- [Records to use]

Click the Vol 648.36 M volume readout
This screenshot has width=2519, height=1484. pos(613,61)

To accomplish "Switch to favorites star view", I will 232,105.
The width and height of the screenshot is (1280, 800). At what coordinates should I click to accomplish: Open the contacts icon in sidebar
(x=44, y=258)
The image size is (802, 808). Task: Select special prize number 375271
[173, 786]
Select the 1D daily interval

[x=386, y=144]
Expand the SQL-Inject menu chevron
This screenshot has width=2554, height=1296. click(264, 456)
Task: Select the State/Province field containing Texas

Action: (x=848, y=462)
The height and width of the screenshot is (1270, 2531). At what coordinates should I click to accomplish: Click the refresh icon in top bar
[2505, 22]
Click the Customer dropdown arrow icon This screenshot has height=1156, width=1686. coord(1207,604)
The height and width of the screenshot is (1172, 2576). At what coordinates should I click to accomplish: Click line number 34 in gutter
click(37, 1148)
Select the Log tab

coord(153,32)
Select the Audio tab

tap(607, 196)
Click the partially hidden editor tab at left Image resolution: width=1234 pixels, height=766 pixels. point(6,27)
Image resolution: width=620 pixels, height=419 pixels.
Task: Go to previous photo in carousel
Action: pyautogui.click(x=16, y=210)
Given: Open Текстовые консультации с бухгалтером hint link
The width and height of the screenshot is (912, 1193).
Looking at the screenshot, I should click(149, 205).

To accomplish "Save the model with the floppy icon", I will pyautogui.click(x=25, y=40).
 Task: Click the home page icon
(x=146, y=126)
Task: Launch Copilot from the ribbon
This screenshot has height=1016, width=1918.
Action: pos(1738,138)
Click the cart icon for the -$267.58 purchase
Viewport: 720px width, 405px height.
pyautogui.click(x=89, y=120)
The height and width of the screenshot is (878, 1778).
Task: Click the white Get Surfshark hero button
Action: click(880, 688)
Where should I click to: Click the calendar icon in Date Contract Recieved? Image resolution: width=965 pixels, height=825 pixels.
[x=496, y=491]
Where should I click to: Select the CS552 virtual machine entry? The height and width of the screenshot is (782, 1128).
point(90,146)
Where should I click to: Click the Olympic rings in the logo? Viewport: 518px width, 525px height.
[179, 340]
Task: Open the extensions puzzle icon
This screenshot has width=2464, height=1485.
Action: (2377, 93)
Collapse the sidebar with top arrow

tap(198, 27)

- [Exercise] Rewrite the stretch from the line containing "Given: Open Текстовые" through the end of the rows, replacing "Where should I click to" with "Where do I click to" and leaving all else unchanged.

- [Exercise solution]
Given: Open Текстовые консультации с бухгалтером hint link
The width and height of the screenshot is (912, 1193).
Looking at the screenshot, I should click(149, 205).

To accomplish "Save the model with the floppy icon", I will pyautogui.click(x=25, y=40).
 Task: Click the home page icon
(x=146, y=126)
Task: Launch Copilot from the ribbon
This screenshot has height=1016, width=1918.
Action: pos(1738,138)
Click the cart icon for the -$267.58 purchase
Viewport: 720px width, 405px height.
pyautogui.click(x=89, y=120)
The height and width of the screenshot is (878, 1778).
Task: Click the white Get Surfshark hero button
Action: click(880, 688)
Where do I click to: Click the calendar icon in Date Contract Recieved? Image resolution: width=965 pixels, height=825 pixels.
[x=496, y=491]
Where do I click to: Select the CS552 virtual machine entry? The height and width of the screenshot is (782, 1128).
point(90,146)
Where do I click to: Click the Olympic rings in the logo? Viewport: 518px width, 525px height.
[179, 340]
Task: Open the extensions puzzle icon
This screenshot has width=2464, height=1485.
Action: (2377, 93)
Collapse the sidebar with top arrow

tap(198, 27)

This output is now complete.